Se fino a qualche tempo fa le aziende che introducevano l’Intelligenza Artificiale nei propri processi erano viste come delle pioniere, un’organizzazione che oggi ne esclude l’utilizzo viene considerata antiquata e fuori dal tempo. In effetti, si stima che nei prossimi anni il 75% delle applicazioni di analisi usate dalle organizzazioni incorporerà senza dubbio una qualche forma di AI.

Parallelamente, aumenterà anche la quantità di dati a disposizione delle aziende per supportare e migliorare le HR.

L’uso dell’Intelligenza Artificiale nella gestione del capitale umano permetterà così di snellire o automatizzare molti processi, consentendo ai responsabili HR di concentrarsi sulle strategie e la pianificazione.

L’IA sta trasversalmente coinvolgendo tutti i settori da quello industriale a quello commerciale fino ai servizi.

Tutto questo ridurrà l’occupazione in alcuni settori, in altri permetterà alle aziende e ai lavoratori di avere più tempo per migliorare il livello del servizio, gestire aspetti più impegnativi del ruolo e anche ridurre i livelli di stress.

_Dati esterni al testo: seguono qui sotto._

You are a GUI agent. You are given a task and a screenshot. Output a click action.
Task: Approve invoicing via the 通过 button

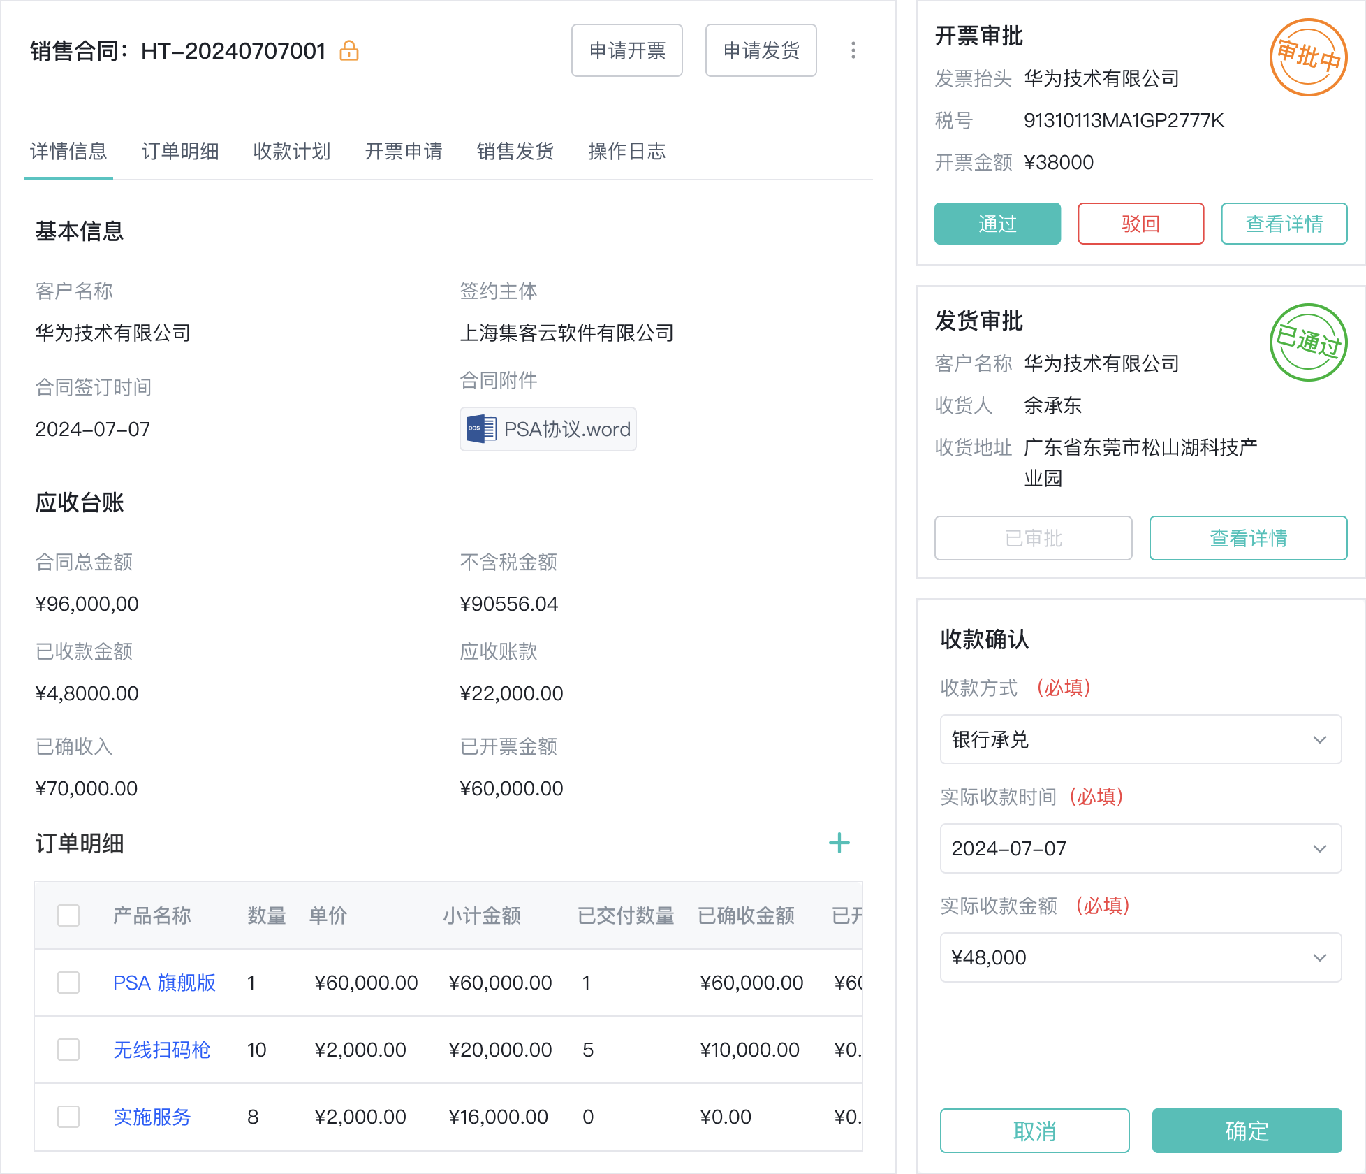click(997, 224)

Alcuni ruoli scompariranno, ma l’IA migliorerà l’organizzazione delle aziende che potranno concentrarsi sempre più sulla parte creativa del lavoro che crea un vantaggio competitivo.

 

Nell’articolo precedente abbiamo parlato della Digital Transformation e come gli HR dovrebbero governare il processo in azienda.

 

 

Per quanto riguarda gli ambiti di implementazione, oggi l’Intelligenza Artificiale è prevalentemente impiegata nel campo delle relazioni Business-to-Consumer e Business-to-Business, ma è potenzialmente applicabile a tutte le funzioni aziendali, secondo livelli diversi di intensità e complessità gestionale e tecnologica. La maggior parte dei business leader intervistati indicano le aree di magazzino e logistica, servizi post-vendita e assistenza clienti come quelle in cui potranno dispiegarsi le maggiori opportunità, mentre meno prossime all’applicazione dell’AI nelle aree di amministrazione, finanza e controllo, strategia e risorse umane.

 

Abbiamo spulciato l’analisi dell’OCSE (Organizzazione per la cooperazione e lo sviluppo economico) – in inglese Organisation for Economic Co-operation and Development (OECD)

Scaricabile l’intero rapporto al sito ufficiale o qui

 

 

In sintesi, dal rapporto si evince che:

Il tasso di occupazione in Italia è rimasto stabile nel periodo 2011-2016, registrando un leggero aumento diminuzione di 0,2 punti percentuali. Questa prestazione aggregata maschera le differenze al livello regionale come mostrato nella mappa in Figura 20.1. In particolare, il tasso di occupazione diminuito di 3 punti percentuali nelle regioni della Calabria e della Sicilia. Allo stesso tempo,l’aumento principale (2,7 punti percentuali) è stato registrato nella regione Basilicata e Campania.

“Oltre al numero di posti di lavoro creati (o distrutti), è la loro “qualità” che conta sviluppo economico e inclusione. L’analisi condotta nel capitolo 1 di questo rapporto fornisce un’indicazione della quota di posti di lavoro a rischio di automazione nell’economia regionale.

Nel periodo 2011-2016, dodici regioni hanno registrato una riduzione della quota di posti di lavoro ad alto rischio di automazione – Tipo A e Tipo C nella Tabella 20.2. Tuttavia, in tre regioni

(Campania, Provincia autonoma di Bolzano e Toscana) la maggior parte dei posti di lavoro creati erano in occupazioni ad alto rischio di automazione, mentre altre sei regioni (tipo D), ha registrato una grande perdita di posti di lavoro, principalmente in occupazioni a basso rischio di automazione.”